Any move to deport children back to New Zealand would likely lead to a similar uproar and raise serious questions about human rights breaches.

It has New Zealand officials worried, with the Ministry of Foreign Affairs and Trade (MFAT) asking for information from its Australian counterparts on the possible implications for New Zealanders.

“The New Zealand Government has engaged with the Australian government on the inquiry and has asked that the impact of any change in legislation that would lead to the deportation of New Zealander’s under 18 be carefully considered,” an MFAT spokesperson said.

“The New Zealand Government will monitor any recommendations that have the potential to affect New Zealanders.”

Foreign Affairs Minister Gerry Brownlee was in Fiji and unable to be interviewed, but in a statement he told Newsroom he was also uneasy about the possibility.

“We would be concerned about the deportation of minors so I will be asking officials to keep me updated on this issue.”

The move by Australia follows growing public unease about the rise of youth crime, particularly in Melbourne where members of the Apex gang have been linked to violent carjackings and burglaries.

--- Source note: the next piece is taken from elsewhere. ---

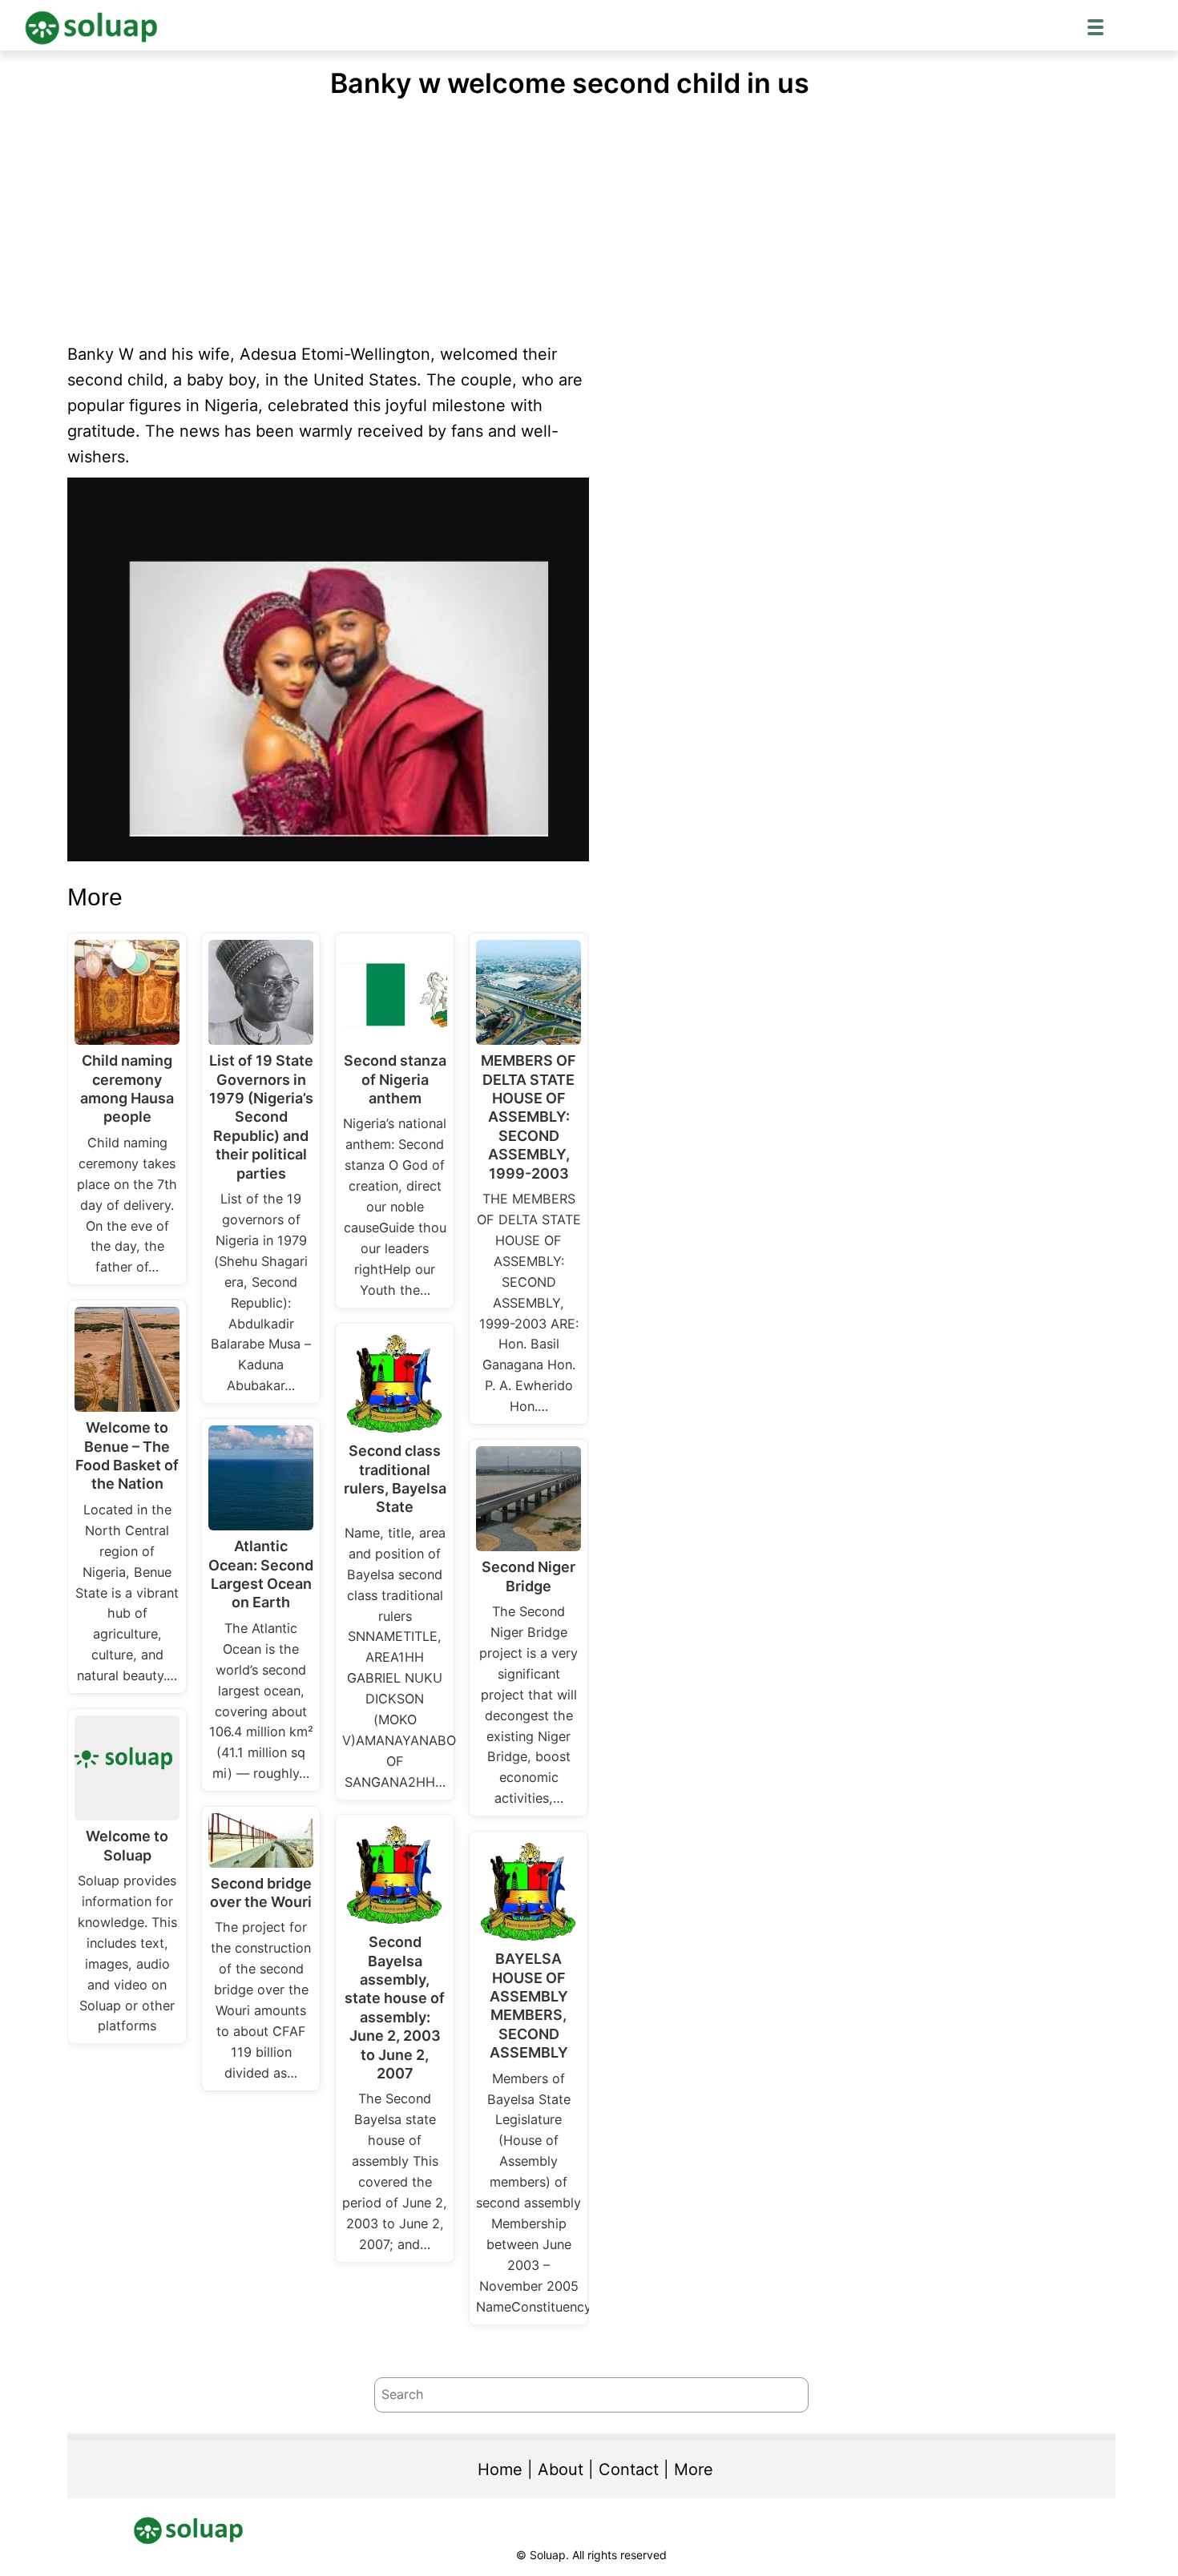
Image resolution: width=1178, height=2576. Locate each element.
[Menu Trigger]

Earlier this year the ABC reported that Victorian Police had referred gang associates and offenders under 18 to Border Force for consideration to have their visas cancelled.

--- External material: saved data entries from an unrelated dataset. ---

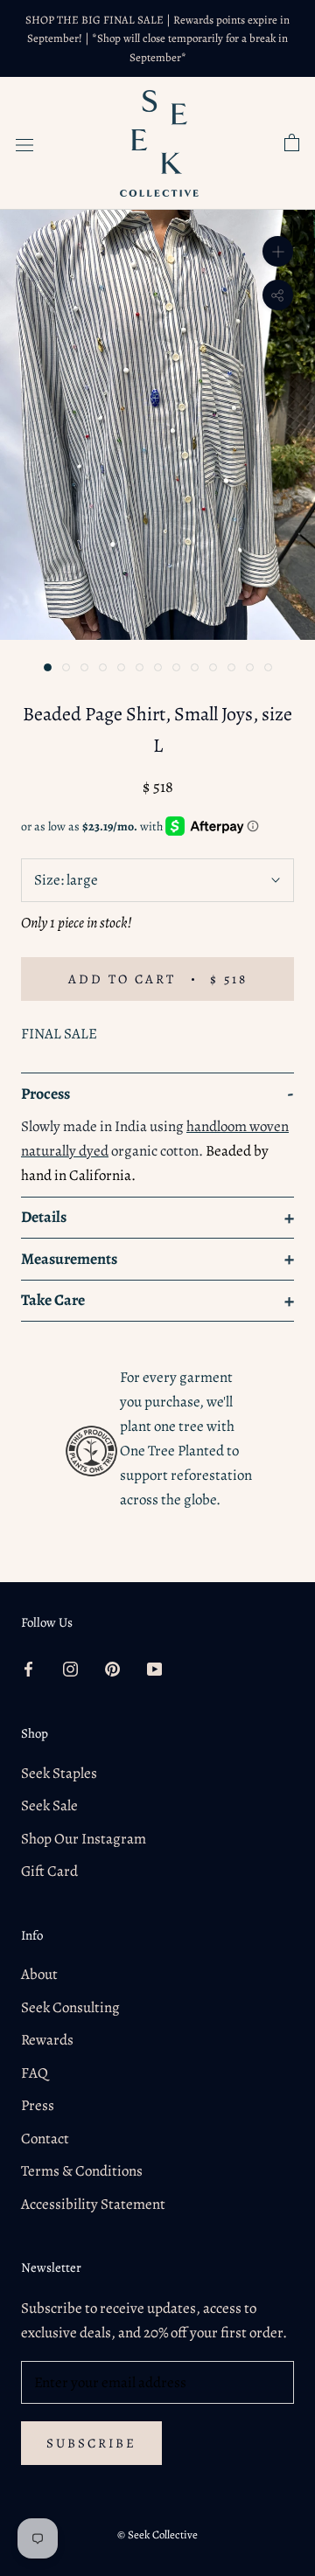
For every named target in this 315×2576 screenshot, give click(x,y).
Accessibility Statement (93, 2204)
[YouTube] (154, 1668)
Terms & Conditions (82, 2171)
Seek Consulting (70, 2007)
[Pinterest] (112, 1668)
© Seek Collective (157, 2534)
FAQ (34, 2073)
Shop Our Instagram (83, 1839)
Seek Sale (49, 1805)
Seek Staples (59, 1773)
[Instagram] (70, 1668)
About (39, 1974)
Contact (45, 2138)
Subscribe (91, 2443)
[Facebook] (28, 1668)
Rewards (47, 2040)
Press (37, 2105)
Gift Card (49, 1871)
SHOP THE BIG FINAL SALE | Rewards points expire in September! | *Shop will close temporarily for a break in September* (157, 38)
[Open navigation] (24, 142)
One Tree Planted (172, 1451)
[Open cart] (291, 143)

Both the Australian Immigration Minister Peter Dutton and the leader of the opposition Bill Shorten are supportive of the proposition.

Dutton said under current law it was “very difficult” to deport children.

Australian Immigration Minister Peter Dutton is open to deporting children, as long as it’s not to a country where there is a risk of harm. Photo: Getty

“If people can make the case that there are sensible changes that should be supported, the government will support them.”

He ruled out deporting refugees to countries where they would be in harm’s way, as it would be a breach of the refugee convention.

Meanwhile, Shorten told media he was committed to an immigration policy that meant people respected Australian laws.

“The reality is that people who are not Australian citizens who come to Australia and commit serious crimes have no place in Australia.”

It is unknown what effect any law change could have on young New Zealanders in Australia and whether they could be forced to move, with or without their families.

Michael Bott, a human rights lawyer, said it was possible any move to separate children from their families or to force them to move could be a breach of the United Nations Convention on the Rights of the Child.

It would also mean you were punishing a whole family for the actions of their child, but he said Australia’s track record on human rights was abysmal considering their approach to migrant detention.

“If it affects New Zealanders, it’s basically using them as second-class citizens to demonise them as part of a cheap political stunt.”